Someone saw him so that means his short little break to catch his breath was over and he needed to run again. He felt like he was always running. He was either running or dying and he couldn't say he was very fond of either of those options. Though, if he was forced to choose between them it would be running even if that meant once he was caught again the death resulting from it would be so much worse.
Jade eyes are focusing in on the woman and he can't help but glare for half a moment as he tries to decide what he's supposed to do about this. He has multiple options.
Ignore her completely and be on his way, but that run the risk of this woman reporting his appearance to any of Gaudium's forces that could come through looking for him.

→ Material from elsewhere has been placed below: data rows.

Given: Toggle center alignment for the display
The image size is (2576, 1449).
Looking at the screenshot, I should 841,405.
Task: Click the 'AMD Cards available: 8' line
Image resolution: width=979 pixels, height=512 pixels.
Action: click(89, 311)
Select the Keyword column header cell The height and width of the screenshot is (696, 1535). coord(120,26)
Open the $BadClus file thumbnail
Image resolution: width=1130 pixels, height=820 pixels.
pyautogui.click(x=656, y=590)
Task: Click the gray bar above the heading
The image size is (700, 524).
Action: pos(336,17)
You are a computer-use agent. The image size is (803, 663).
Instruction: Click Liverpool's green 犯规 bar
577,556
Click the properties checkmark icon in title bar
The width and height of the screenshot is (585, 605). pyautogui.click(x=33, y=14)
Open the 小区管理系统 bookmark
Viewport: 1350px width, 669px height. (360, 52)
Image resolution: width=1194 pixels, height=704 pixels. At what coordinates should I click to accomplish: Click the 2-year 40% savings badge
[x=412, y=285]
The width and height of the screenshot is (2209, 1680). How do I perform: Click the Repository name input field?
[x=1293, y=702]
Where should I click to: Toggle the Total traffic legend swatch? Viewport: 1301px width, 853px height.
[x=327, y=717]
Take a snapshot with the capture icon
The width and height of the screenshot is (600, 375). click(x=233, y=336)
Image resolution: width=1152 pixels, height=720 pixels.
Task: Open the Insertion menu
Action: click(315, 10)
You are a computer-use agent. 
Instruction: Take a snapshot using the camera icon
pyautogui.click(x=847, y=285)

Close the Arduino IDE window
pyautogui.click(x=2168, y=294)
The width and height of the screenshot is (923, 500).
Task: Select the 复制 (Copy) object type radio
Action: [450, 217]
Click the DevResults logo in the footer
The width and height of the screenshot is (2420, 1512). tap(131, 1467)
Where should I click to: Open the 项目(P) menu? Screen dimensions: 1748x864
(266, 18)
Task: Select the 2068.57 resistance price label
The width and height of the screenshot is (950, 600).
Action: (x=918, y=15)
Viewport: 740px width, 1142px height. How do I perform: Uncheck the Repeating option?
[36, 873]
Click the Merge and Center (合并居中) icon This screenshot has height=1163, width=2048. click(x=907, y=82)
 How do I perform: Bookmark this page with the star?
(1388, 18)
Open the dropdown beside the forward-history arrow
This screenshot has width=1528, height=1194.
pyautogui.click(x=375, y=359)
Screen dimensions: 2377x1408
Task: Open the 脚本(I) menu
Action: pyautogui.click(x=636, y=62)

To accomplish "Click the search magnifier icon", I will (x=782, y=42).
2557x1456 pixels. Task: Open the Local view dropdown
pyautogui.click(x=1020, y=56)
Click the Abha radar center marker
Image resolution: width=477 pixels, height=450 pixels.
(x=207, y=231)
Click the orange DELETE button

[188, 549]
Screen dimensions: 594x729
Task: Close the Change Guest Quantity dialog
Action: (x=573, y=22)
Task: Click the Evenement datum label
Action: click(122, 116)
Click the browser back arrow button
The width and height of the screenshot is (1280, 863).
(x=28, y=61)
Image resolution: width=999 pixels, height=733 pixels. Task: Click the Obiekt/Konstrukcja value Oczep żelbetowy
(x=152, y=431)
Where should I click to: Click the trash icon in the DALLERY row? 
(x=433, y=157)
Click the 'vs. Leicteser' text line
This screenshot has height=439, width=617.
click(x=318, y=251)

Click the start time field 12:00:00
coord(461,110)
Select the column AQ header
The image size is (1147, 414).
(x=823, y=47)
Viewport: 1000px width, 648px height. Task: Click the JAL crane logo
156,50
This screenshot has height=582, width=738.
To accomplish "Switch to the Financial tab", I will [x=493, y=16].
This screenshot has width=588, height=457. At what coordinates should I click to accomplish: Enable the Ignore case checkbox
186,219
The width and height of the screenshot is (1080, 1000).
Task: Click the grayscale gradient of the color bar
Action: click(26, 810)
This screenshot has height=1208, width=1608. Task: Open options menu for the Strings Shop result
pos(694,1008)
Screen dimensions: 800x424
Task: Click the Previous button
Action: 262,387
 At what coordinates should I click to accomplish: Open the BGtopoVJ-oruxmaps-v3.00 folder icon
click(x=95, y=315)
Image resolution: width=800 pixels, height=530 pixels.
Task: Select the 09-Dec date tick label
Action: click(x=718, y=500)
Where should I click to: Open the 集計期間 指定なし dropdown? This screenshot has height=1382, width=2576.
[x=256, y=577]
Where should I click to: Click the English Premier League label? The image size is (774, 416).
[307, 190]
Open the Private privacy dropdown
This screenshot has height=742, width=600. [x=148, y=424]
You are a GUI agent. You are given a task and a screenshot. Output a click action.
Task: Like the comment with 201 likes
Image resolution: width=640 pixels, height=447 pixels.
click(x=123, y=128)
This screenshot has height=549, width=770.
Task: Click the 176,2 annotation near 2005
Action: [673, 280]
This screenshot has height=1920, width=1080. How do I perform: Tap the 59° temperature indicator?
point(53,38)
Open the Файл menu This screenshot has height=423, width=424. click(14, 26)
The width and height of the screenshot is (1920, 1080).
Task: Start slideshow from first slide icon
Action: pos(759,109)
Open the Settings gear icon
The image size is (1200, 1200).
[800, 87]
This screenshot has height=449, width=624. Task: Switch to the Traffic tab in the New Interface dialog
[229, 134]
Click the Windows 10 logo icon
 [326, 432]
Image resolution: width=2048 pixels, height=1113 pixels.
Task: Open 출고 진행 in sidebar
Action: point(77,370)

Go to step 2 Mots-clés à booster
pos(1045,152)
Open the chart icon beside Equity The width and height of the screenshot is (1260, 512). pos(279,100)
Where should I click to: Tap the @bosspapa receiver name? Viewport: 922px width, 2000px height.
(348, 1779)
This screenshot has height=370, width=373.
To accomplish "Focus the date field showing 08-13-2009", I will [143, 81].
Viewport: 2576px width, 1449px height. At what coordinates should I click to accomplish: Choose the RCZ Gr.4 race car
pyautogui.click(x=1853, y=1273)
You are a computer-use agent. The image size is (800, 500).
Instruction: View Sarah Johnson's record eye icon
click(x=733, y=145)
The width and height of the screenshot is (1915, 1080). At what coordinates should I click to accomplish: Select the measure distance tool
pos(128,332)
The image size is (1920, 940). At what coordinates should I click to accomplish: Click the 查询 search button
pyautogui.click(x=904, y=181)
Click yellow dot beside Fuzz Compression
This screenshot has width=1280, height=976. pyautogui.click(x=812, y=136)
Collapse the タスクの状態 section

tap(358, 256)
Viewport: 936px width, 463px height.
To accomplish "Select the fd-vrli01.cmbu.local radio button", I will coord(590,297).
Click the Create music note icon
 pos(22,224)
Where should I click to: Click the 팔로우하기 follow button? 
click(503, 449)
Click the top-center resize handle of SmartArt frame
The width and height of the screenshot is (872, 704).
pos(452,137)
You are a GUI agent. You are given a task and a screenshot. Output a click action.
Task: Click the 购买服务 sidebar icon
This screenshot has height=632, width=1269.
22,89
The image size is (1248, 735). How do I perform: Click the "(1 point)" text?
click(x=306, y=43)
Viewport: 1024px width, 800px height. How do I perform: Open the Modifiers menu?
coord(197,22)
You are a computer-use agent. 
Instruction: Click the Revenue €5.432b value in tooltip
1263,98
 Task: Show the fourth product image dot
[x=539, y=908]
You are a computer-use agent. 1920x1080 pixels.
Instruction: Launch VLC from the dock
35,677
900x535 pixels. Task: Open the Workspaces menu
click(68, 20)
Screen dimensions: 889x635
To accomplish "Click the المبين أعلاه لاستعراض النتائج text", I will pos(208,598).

Approach her but speak solely in his own tongue and act as if he doesn't understand her. Play the language barrier card and see how she reacts. No one else speaks Misterican in this world anyway so it wouldn't be like she could see through his little rouse should he decide to go such a route.
Tell her the truth and find out what her situation is. If she's running from Gaudium too, she could likely become an alley. But on the other hand, he knows nothing about her and it could be an attempt to get him to trust someone else only so His Excellency can viciously tear them away from him as a way of punishment for daring to run again.
This woman is either going to slow him down or get him killed. He can hear the logical part of himself begging to just ignore her and to keep moving. Even if she's seen him, she'll never match his speed.
But yet there is a hand rising with a single finger raised as he holds it just in front of his mask as if to say silence. So much for the language barrier rouse.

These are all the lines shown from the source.